- [Records shown]
● ● ● ●
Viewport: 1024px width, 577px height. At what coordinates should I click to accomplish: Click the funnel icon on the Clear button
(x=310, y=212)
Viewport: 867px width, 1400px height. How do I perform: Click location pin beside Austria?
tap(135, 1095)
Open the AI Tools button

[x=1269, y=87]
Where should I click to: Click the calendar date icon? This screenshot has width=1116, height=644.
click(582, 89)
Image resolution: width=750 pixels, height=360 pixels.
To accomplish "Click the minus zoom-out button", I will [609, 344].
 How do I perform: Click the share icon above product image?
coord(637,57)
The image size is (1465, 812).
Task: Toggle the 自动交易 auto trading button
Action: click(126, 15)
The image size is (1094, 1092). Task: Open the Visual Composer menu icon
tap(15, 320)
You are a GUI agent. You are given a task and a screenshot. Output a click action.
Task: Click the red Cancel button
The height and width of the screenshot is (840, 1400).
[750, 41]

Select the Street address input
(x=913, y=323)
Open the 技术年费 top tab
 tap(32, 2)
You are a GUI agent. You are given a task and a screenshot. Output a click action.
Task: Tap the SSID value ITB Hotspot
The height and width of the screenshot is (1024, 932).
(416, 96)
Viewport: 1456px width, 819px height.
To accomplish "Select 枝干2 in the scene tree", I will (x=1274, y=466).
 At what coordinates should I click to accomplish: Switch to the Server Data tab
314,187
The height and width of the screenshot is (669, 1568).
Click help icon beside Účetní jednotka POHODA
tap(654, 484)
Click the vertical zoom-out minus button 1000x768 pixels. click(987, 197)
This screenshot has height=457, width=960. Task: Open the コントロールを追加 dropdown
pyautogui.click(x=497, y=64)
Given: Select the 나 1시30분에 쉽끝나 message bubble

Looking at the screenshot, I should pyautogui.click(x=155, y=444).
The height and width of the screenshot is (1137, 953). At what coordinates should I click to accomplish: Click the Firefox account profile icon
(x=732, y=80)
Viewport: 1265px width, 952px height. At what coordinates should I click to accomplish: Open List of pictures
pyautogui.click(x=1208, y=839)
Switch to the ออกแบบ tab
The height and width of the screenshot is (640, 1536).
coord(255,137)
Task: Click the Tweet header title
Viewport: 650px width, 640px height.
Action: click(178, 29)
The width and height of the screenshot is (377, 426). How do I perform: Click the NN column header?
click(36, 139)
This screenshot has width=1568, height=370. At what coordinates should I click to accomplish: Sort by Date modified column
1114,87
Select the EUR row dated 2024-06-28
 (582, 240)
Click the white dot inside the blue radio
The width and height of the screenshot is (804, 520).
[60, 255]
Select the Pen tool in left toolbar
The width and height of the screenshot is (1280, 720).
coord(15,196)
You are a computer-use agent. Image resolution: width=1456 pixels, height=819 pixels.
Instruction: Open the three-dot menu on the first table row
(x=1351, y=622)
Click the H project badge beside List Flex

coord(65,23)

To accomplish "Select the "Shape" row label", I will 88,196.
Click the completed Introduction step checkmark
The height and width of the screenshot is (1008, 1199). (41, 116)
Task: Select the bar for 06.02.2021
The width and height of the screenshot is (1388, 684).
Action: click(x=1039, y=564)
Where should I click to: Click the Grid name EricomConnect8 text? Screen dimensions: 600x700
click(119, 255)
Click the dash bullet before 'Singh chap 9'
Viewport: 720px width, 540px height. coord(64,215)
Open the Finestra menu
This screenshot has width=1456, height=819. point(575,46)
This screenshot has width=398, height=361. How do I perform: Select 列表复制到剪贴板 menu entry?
● ● ● ●
- [Exercise aim] Copy the entries above verbatim, from the line with "Image resolution: width=750" to the line with "Action: click(126, 15)", both lines included.

- [Exercise output]
Image resolution: width=750 pixels, height=360 pixels.
To accomplish "Click the minus zoom-out button", I will [609, 344].
 How do I perform: Click the share icon above product image?
coord(637,57)
The image size is (1465, 812).
Task: Toggle the 自动交易 auto trading button
Action: click(126, 15)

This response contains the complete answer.